Le signore della Loira. Storia e storie tra letteratura, arte, tradizione e leggenda dall’alto Medioevo al primo Ottocento di Maria Paola Fiorensoli è stato presentato il 4 aprile alla presso la Biblioteca comunale Joyce Lussu nel Municipio VIII di Roma.

L’incontro, coordinato da Maria Laura Annibali (Presidente Di Gay Project) ha visto la partecipazione di: Fiammetta Crivelli (Responsabile biblioteca Joyce Lussu), Francesca Vetrugno (Assessora alle Politiche di genere e alle politiche Scolastiche ed Educative del Municipio VIII)

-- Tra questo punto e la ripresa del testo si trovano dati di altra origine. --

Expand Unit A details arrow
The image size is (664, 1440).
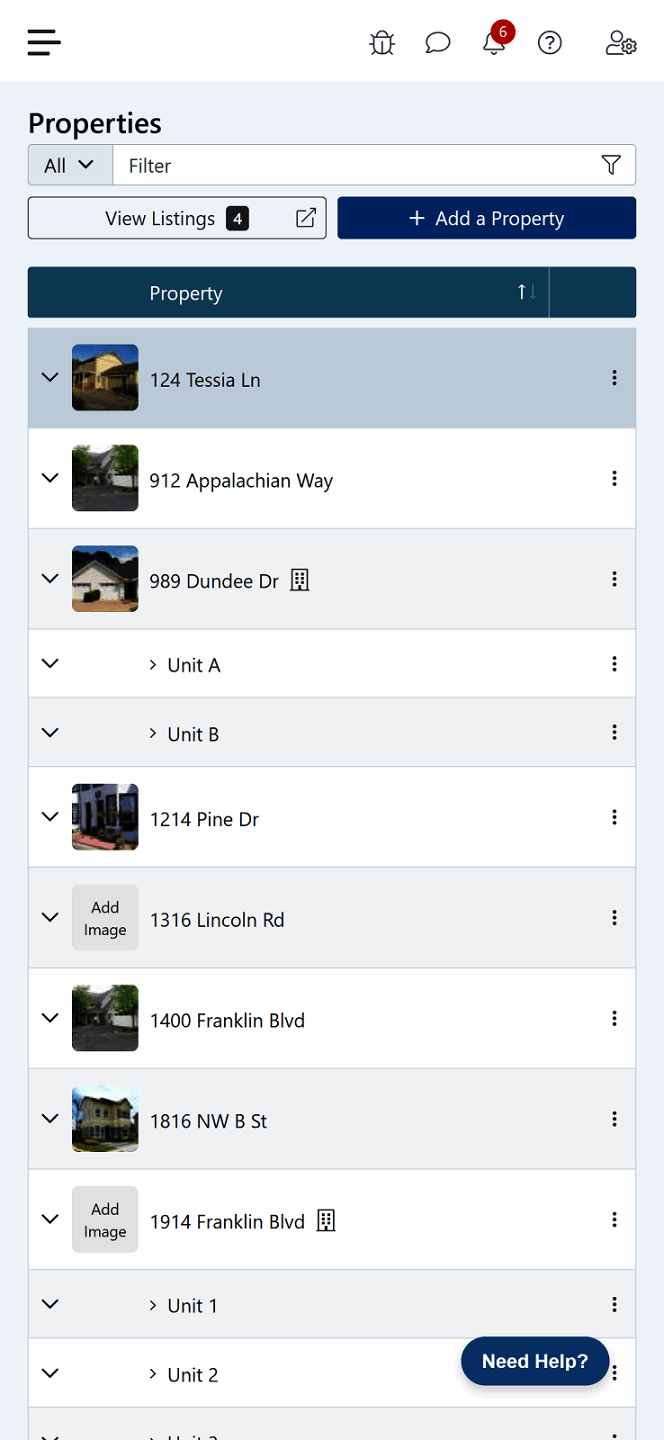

Con l’autrice, sono intervenute 
Fiorenza Taricone, Ordinaria di Storia delle dottrine politiche e di pensiero politico e questione femminile, già Rettrice Vicaria dell’Università di Cassino e del Lazio Meridionale; Gabriella Anselmi, Presidente Associazione Leadership & Empowerment Femminile (Alef)

DESCRIZIONE

Nelle pagine di questo lavoro è vivo e visibile il “gran teatro delle umane vicende”, per usare le parole di Victor Hugo, finalmente plurale nei generi. Donne e uomini pensano, agiscono, costruiscono relazioni, pacifiche o guerresche, contrariamene alla narrazione tradizionale che indica ancora come soggetti principali se non esclusivi, gli uomini, soprattutto nei secoli cui le personagge e i personaggi cui queste pagine si riferiscono.

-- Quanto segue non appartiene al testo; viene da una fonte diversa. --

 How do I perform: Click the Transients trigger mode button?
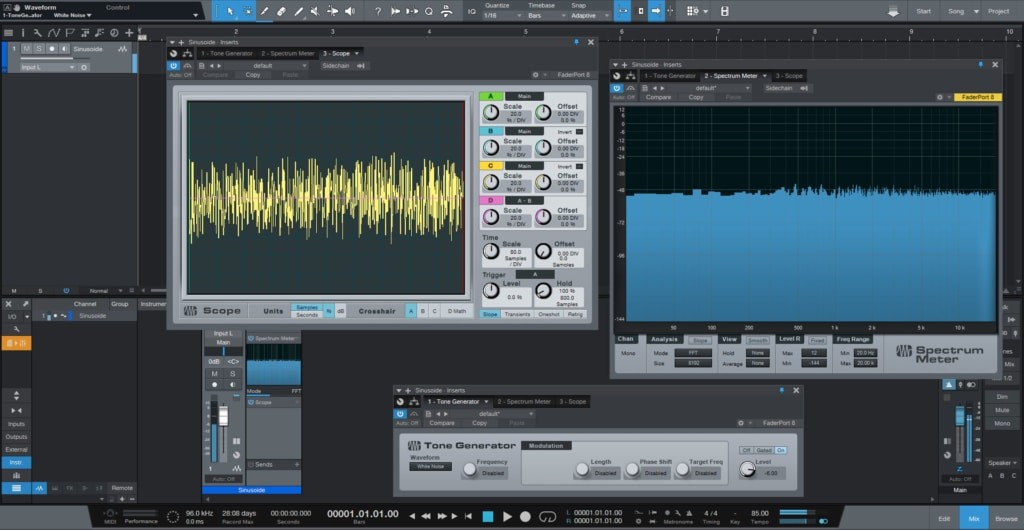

Alle figure celebri o inedite, sempre rivisitate nella trasmissione storica e politica, s’accompagnano notevoli “insiemi di donne”: le altomedievali del Poitou, le ave di Aliénor d’Aquitania, le proprietarie di Chenonceaux, le Grandi Badesse del monastero doppio di Fontevreaux, le indemoniate e le streghe della Valle, i processi inquisitori a laiche e religiose, le Dame dei Salotti letterari e scientifici, le tre Mazzarine, le Favorite del Re Sole, le favoliste barocche, le frondiste, le donne del Terzo Stato, le rivoluzionarie e le controrivoluzionarie, le memorialiste vandeane, le napoleoniche e il Codice napoleonico.

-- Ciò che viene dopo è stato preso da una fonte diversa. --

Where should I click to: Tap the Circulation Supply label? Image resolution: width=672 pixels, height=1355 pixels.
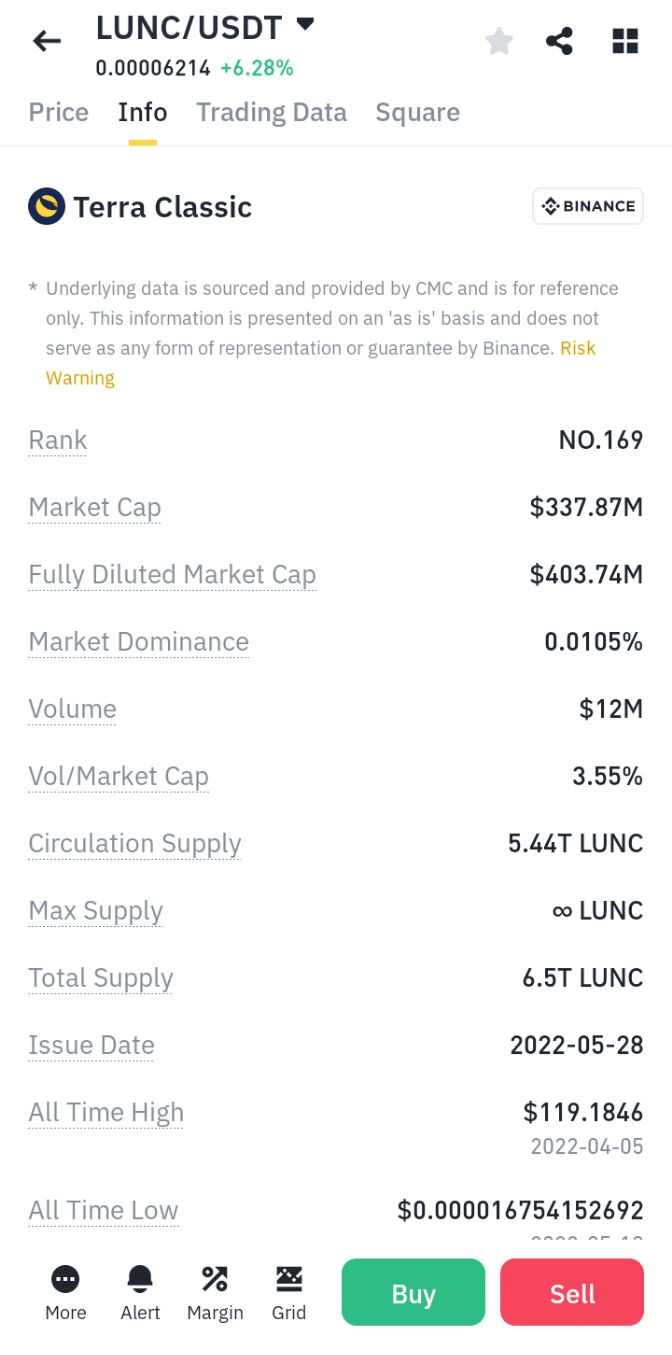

La narrazione si ferma alla cosiddetta “Monarchia di Luglio” o “terza rivoluzione francese” seguita alla Seconda (1830) e abbattuta dalla Terza (1948).

Due percorsi contestualizzati s’intrecciano alle personagge: quello immaginifico di figure archetipe, mitologiche, favolistiche o letterarie, che popola di Autrici la “Valle degli scrittori” evidenziandone la produzione letteraria, poetica, satirica, diaristica e memorialista; quello religioso e mistico con un’Appendice dedicata alle varie forme, dalle origini, del monachesimo femminile ortodosso (clericale), comunitario (o doppio), eterodosso e contiguità (es. Beghine e mogli dei preti).

Pagine sorprendenti, come scrive Fiorenza Taricone nella Prefazione, che mettono alla prova stereotipi vivi e vegeti senza eludere argomenti difficili, al femminile, quali la violenza nelle sue forme pubbliche e domestiche e la delinquenza singola e seriale.  

Il viaggio transepocale che, tra microstoria e macrostoria, risale in quattordici tappe – intitolate a castelli, città o abbazie – il fiume d’indiscussa centralità nella storia politica e culturale e religiosa d’Europa, apre ogni capitolo con sommari di storia, tradizioni, folklore, indicazioni turistiche che evidenziano, al femminile, le peculiarità del luogo.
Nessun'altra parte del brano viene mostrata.